Aysel meets with Tyler to outline their photography project and decide to go to the zoo to take pictures of animals. Tyler sees a stick drawing of a hangman in Aysel's notebook, causing him to suspect that she is suicidal. Later at Roman's house, Aysel notes his talent for drawing (a hobby he took up after Maddie's death) and he spontaneously asks to come to the zoo with her and Tyler. The next day the three of them and Aysel's fourteen-year-old half-sister Georgia go to the zoo. After Roman notes the physical and personal differences between the sisters, Aysel confesses that her father is the reason she wants to kill herself but does not reveal more out of fear that he will hate her because of his own connection to Brian Jackson. Aysel also suddenly decides she wants to see her father one more time before she dies and Roman promises he will help her.

Later, Aysel searches her mother's study and finds an envelope addressed from the McGreavy Correctional Facility. After inviting Roman to her town's carnival, they plan a visit to her father and Roman admits that he enjoys spending time with her. On Saturday, Aysel drives to Roman's house to pick him up and his mother tells her that he has more often expressed happiness since meeting her. They drive to the prison and learn that Aysel's father has been transferred to a psychiatric hospital. Spending the night camping in the woods, Roman kisses her but asserts that any happiness they give each other is temporary and they can't let it stop them from jumping together on April 7. Aysel privately begins to reconsider whether the problems in her life are fixable and they fall asleep together.

The next morning Aysel views a portrait Roman drew of her notes that it seems stronger and more hopeful than she views herself as. They have breakfast at a diner and talk about what they would theoretically do with their lives after April 7. Aysel finally admits that her father killed Timothy Jackson (something Roman already suspected) and reveals the full story behind his crime: her father, a convenience store owner, became paranoid that his customers were stealing from him. One day Timothy and his friends came into the store and began juvenilely antagonizing Aysel's father, and he subsequently beat Timothy to death with a baseball bat. Hearing the story, Roman tells Aysel that she is not destined to become like her father and that it is okay for her to miss him.

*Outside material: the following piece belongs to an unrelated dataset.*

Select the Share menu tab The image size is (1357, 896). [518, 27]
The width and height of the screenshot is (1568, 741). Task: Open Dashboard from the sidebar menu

On April 1, Aysel calls the psychiatric hospital her father is staying, but learns that since she is a minor she cannot schedule a visit with him without the consent of a guardian. She finally talks to her mother about her feelings of depression and agrees to be honest with her, also opening the door for contacting her father again. On April 3, Aysel begins planning for her future by applying for a summer scholarship program.

The next day, Aysel drives to Roman's house to try to convince him to live. His mother tells her she gave him permission to take the family car to see her and Aysel realizes Roman is attempting to commit suicide without her. She and his mother eventually find him in the car filling the detached garage with exhaust, but they able to save him before he suffocates.

The next day, Aysel visits Roman in the hospital. He tells her he knew she didn't truly want to die and felt that going through with their pact would have felt like killing her too, but he himself is in too much pain to go on. Aysel tells him she's in love with him and believes he deserves to live. On April 7, Aysel visits Roman again and is introduced to his new therapist. Roman asks her to visit Maddie's grave with him when he gets out. He questions why she has not given up on him and she says she want him to see himself the way she sees him. Roman kisses her again and tells her he will try to forgive himself and start looking for reasons to live.

== Inspiration ==
The author, Jasmine Warga, wrote the novel after the death of a close friend. She wanted to give voice to the feelings of depression and isolation. She stated in an interview with Interview magazine, "Aysel was a vessel for me to tackle questions about the demon of depression, grief, and the ultimate saving power of love and human connection."

== Film adaptation ==
On March 18, 2015, Paramount Pictures acquired the film adapting rights to the novel, with Anonymous Content set to produce.